▶ [ASSIGNED TASK] The answer is a stretch of the material below, returned exactly: the line containing "Select DVD-RAM Drive", the line containing "Viewport: 550px width, 454px height.", and all lines between.

▶ [RECORDS FOR THIS TASK]
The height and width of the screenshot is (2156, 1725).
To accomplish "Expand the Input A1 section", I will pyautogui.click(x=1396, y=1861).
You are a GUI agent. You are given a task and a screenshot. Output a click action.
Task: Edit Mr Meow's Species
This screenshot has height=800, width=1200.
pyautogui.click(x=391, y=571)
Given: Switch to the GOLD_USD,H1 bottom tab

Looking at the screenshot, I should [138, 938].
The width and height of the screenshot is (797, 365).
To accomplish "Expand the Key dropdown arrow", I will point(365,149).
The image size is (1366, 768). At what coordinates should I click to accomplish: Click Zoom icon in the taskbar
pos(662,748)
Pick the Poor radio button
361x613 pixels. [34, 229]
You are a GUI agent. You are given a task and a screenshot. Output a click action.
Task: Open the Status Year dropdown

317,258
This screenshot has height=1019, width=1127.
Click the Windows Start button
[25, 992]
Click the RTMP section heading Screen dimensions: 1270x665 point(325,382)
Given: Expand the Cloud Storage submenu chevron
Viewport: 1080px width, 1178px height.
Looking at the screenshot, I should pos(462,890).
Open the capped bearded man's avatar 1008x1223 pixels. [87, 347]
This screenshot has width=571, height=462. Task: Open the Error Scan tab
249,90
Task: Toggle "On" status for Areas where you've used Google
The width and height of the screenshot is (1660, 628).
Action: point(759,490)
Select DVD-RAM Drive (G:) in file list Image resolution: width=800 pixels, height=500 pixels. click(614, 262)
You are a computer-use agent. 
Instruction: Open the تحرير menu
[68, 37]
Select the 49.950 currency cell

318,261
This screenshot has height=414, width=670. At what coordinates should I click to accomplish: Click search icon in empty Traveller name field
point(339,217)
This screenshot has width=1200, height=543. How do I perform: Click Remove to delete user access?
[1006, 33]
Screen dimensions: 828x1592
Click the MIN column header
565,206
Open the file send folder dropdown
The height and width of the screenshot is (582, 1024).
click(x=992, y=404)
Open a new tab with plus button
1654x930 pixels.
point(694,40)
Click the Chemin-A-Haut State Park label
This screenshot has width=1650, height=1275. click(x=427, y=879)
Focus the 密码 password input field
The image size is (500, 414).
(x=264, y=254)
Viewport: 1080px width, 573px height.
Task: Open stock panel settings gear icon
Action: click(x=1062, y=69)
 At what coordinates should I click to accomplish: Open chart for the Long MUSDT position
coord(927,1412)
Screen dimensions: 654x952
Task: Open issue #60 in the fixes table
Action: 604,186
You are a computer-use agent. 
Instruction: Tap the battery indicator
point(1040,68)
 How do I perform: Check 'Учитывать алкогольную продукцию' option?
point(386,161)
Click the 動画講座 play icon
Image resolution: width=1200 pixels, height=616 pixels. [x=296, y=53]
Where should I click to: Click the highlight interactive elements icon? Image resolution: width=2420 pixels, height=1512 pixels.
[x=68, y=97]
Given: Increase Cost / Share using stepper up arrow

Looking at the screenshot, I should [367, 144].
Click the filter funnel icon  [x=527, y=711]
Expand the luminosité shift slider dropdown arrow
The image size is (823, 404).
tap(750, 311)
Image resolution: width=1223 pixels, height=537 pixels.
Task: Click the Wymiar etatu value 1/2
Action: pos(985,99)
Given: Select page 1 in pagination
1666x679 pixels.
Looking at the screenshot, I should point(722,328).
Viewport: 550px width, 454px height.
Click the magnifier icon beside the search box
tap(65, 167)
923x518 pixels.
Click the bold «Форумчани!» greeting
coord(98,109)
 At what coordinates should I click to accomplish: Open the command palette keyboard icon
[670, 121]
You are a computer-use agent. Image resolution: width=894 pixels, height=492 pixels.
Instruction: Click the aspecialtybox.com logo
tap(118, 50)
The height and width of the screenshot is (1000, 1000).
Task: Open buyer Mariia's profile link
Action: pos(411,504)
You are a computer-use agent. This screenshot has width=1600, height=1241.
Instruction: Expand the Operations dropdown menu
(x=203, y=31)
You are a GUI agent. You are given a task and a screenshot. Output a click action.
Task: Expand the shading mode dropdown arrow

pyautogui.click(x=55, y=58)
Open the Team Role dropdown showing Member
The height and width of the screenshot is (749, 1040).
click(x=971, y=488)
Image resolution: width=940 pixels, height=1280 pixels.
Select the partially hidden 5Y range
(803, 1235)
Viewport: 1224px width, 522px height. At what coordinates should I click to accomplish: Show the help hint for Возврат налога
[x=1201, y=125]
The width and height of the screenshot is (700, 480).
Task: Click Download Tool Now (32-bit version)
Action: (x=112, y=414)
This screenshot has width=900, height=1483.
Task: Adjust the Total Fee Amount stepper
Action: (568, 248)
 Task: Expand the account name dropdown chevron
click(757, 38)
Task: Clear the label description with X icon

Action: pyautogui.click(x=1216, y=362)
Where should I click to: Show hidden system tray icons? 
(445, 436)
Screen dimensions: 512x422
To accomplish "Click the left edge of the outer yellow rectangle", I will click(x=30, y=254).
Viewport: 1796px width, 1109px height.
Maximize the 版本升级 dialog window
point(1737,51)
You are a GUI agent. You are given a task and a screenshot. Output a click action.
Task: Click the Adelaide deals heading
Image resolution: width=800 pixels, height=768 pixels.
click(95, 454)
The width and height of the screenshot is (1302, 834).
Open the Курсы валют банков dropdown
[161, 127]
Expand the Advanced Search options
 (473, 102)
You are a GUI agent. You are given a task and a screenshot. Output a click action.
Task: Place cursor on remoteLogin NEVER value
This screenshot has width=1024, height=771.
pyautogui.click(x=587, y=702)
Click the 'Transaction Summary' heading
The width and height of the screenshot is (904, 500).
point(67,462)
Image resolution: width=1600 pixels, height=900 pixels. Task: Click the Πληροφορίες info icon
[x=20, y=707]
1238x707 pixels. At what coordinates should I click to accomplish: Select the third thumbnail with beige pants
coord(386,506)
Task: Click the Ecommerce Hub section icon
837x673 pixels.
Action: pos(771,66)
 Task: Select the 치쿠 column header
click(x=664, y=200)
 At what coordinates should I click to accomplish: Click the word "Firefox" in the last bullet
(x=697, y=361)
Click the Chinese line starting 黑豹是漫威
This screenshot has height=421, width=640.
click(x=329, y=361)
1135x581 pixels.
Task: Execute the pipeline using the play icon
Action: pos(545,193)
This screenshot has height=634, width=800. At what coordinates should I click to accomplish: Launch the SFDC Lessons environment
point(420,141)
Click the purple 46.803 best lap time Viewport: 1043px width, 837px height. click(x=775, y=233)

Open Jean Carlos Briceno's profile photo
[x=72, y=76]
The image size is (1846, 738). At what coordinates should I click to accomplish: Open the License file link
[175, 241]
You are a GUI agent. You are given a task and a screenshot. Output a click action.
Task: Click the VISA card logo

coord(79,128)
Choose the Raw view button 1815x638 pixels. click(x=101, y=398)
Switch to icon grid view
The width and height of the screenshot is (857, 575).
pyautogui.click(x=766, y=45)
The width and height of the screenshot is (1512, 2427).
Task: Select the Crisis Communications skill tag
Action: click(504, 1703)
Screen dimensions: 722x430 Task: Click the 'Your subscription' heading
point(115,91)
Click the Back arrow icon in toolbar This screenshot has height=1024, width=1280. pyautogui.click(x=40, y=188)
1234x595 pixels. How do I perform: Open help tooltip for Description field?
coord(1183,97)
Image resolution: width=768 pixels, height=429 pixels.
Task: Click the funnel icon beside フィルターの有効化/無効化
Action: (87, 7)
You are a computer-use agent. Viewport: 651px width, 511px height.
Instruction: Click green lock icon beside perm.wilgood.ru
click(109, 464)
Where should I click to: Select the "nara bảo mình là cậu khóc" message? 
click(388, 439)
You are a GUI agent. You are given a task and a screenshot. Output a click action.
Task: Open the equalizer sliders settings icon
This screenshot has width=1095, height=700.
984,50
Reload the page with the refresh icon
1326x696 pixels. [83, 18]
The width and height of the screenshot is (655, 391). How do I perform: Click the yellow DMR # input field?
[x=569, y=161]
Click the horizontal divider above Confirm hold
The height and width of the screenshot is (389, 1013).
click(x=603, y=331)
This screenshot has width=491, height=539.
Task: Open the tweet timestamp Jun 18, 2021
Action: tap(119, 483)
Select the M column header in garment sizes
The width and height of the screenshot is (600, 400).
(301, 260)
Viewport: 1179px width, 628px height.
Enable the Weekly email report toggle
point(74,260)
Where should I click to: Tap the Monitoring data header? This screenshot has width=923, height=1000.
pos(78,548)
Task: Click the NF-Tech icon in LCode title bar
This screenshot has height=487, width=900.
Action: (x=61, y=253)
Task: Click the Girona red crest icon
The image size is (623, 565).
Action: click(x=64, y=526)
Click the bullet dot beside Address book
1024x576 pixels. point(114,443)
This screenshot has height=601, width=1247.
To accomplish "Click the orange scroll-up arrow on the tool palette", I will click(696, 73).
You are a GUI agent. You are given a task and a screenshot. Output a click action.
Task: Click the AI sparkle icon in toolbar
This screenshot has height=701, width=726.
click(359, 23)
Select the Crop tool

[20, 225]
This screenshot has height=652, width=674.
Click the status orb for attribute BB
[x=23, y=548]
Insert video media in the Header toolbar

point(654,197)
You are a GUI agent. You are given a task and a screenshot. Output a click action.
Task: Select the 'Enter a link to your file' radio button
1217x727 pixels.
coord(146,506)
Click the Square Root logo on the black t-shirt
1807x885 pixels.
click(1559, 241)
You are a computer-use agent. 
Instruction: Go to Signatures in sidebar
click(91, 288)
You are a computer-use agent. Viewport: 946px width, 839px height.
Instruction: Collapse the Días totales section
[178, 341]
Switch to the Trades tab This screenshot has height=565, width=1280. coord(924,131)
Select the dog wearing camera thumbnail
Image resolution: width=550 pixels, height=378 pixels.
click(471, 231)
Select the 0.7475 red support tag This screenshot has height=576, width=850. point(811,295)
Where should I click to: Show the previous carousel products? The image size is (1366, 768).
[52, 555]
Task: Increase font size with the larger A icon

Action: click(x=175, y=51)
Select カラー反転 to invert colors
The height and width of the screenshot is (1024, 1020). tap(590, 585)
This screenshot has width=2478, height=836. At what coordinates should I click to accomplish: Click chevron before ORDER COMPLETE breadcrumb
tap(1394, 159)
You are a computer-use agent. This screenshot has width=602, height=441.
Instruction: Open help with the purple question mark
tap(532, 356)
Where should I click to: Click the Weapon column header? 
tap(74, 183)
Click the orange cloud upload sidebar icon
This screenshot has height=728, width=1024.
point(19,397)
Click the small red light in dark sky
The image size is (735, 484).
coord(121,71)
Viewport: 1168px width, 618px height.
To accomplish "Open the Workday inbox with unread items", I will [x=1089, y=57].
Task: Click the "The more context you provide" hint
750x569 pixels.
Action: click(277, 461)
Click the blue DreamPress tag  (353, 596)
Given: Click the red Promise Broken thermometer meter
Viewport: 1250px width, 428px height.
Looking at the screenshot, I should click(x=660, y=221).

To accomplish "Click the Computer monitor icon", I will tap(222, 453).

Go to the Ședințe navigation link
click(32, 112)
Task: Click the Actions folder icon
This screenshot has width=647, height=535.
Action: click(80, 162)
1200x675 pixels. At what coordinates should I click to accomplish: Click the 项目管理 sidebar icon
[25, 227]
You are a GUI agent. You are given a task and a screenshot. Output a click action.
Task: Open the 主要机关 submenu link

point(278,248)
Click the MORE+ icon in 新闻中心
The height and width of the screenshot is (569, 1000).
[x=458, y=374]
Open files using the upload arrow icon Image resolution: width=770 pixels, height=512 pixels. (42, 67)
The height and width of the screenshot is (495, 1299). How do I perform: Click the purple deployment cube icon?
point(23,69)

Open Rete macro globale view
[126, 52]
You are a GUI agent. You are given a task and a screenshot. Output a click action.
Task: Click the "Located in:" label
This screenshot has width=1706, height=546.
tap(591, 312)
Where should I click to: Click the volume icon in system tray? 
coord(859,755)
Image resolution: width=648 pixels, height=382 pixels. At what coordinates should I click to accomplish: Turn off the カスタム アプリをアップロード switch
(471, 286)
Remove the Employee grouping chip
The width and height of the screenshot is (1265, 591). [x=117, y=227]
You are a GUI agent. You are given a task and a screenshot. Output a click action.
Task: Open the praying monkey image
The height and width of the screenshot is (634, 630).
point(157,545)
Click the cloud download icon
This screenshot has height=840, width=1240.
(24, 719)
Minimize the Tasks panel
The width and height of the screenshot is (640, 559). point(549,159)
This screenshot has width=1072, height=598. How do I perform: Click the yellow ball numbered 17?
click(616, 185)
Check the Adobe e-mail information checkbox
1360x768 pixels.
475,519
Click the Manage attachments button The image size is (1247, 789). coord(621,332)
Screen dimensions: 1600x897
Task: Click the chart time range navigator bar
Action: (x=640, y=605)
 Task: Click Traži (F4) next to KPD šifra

▶ [RESULT FOR THIS EXERCISE]
Select DVD-RAM Drive (G:) in file list Image resolution: width=800 pixels, height=500 pixels. click(614, 262)
You are a computer-use agent. 
Instruction: Open the تحرير menu
[68, 37]
Select the 49.950 currency cell

318,261
This screenshot has height=414, width=670. At what coordinates should I click to accomplish: Click search icon in empty Traveller name field
point(339,217)
This screenshot has width=1200, height=543. How do I perform: Click Remove to delete user access?
[1006, 33]
Screen dimensions: 828x1592
Click the MIN column header
565,206
Open the file send folder dropdown
The height and width of the screenshot is (582, 1024).
click(x=992, y=404)
Open a new tab with plus button
1654x930 pixels.
point(694,40)
Click the Chemin-A-Haut State Park label
This screenshot has width=1650, height=1275. click(x=427, y=879)
Focus the 密码 password input field
The image size is (500, 414).
(x=264, y=254)
Viewport: 1080px width, 573px height.
Task: Open stock panel settings gear icon
Action: click(x=1062, y=69)
 At what coordinates should I click to accomplish: Open chart for the Long MUSDT position
coord(927,1412)
Screen dimensions: 654x952
Task: Open issue #60 in the fixes table
Action: 604,186
You are a computer-use agent. 
Instruction: Tap the battery indicator
point(1040,68)
 How do I perform: Check 'Учитывать алкогольную продукцию' option?
point(386,161)
Click the 動画講座 play icon
Image resolution: width=1200 pixels, height=616 pixels. [x=296, y=53]
Where should I click to: Click the highlight interactive elements icon? Image resolution: width=2420 pixels, height=1512 pixels.
[x=68, y=97]
Given: Increase Cost / Share using stepper up arrow

Looking at the screenshot, I should [367, 144].
Click the filter funnel icon  [x=527, y=711]
Expand the luminosité shift slider dropdown arrow
The image size is (823, 404).
tap(750, 311)
Image resolution: width=1223 pixels, height=537 pixels.
Task: Click the Wymiar etatu value 1/2
Action: pos(985,99)
Given: Select page 1 in pagination
1666x679 pixels.
Looking at the screenshot, I should point(722,328).
Viewport: 550px width, 454px height.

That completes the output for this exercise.